The other day I had a nice conversation with a good friend – yes, a real conversation, live and in colour. It was a dream. It was the cherry on the cream cake without calories. We talked about how we were doing, what was moving us. And then finally came to a completely different topic. Perception. Her daughter is very sensitive, just like me. And while we were talking, something shouted loudly in my face: Hello, are you listening? Are you hearing what the world out there needs?
An explanation.
I’m going to, and I’m going to have to elaborate a bit, but one thing right away: this sensitivity is the rule – all children, or at least 98% of children, have it. Check it out for yourself with these questions:
- Has your child ever claimed to see something or someone invisible in the room?
- Does your child know that the domestic situation is difficult, even though you and your husband are trying so hard not to let on?
- Have you ever been able to see in your child’s eyes that you have hurt him with an untruth?
- Does your child sometimes get agitated, especially after contact with others?
A yes does not indicate that your child has unusual abilities, it merely shows that he or she is a normal, healthy child. A lot has changed from our childhood to the present day and one of these developmental steps is reflected in the children’s perceptual competence.
Adults have to get used to this expanded perception. We are supposed to realise that we are a little colour-blind. And that children can usually see many, many colours.
We have to get used to a new norm, a new world: the colourful world as perceived through childrens’ eyes.
Dr. Verena Radlingmayr
What perception is not
In NLP and also from recent history we learn that labels or stigmata are misleading. Very often the label, the diagnosis is so powerful that it becomes difficult to deal with a situation in a healthy way without the help of experts. Even awards and praise get a big fat minus from brain researchers (Dr. Gerald Hüther) and attentive observers.
Perception, in whatever form, is neither a problem nor a gift. Perception is not a label, it is a fact. An emphatic, sensitive child doesn’t need tranquillisers or a therapist to help him with it. We simply have to get used to a new norm.
‘Don’t be so supersensitive!’
The colour-blind adults don’t understand why their child is upset. This leads to frustration, anger, and sooner or later self-doubt in children. Why don’t they understand me? Listen to me already!!!! What is wrong with me?
Resignation and depressed self-esteem are then the logical consequences.

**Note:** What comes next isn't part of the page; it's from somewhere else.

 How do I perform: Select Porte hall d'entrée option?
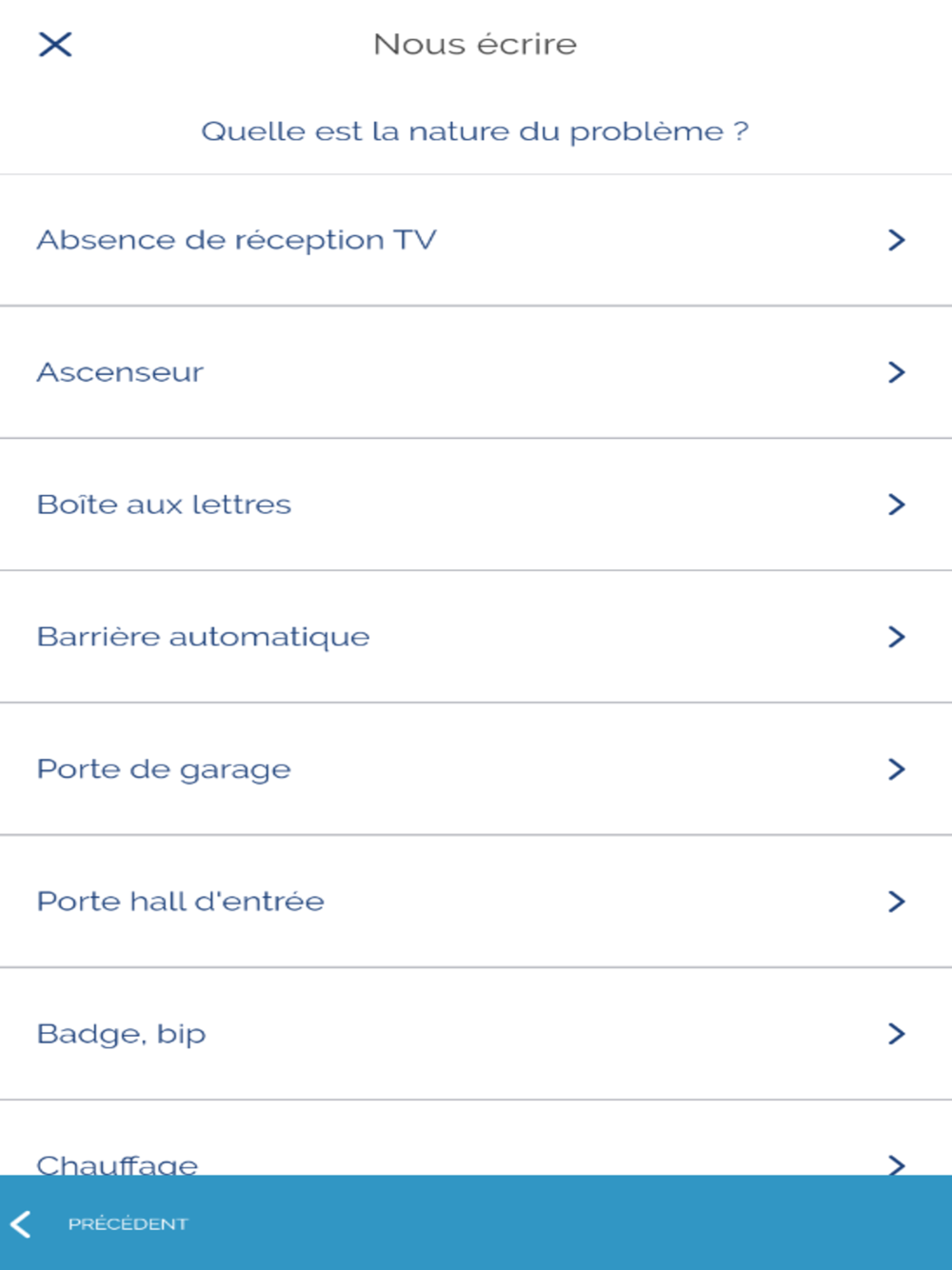pyautogui.click(x=180, y=902)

It’s not the child who is overly sensitive, it’s you who is under-talented. You wouldn’t tell him: don’t be so good at maths just because you don’t have a clue about integral calculus. Do I have to understand maths to love a maths genius?
It’s not the child who is overly sensitive, it’s you who is under-sensitive.
Dr. Verena Radlingmayr
Admittedly, maths has less direct relevance in everyday life. But even a maths genius needs encouragement, support, someone to share their enthusiasm without understanding the details.
Green or gray?
Both. Something can be green and grey. Just as a white cat is grey at night, and yet remains white. In quantum reality, each thing has the property that the observer gives it. There is no absolute truth.
That’s why it’s so hard to act on this reality: because logic, experience and reason don’t help. And because in our technological world, there is neither room nor breeding ground for the feminine, the gentle, the intuitive. Or so it seems.
But then you see a mother who can do it. A father who can. And you believe in goodness again.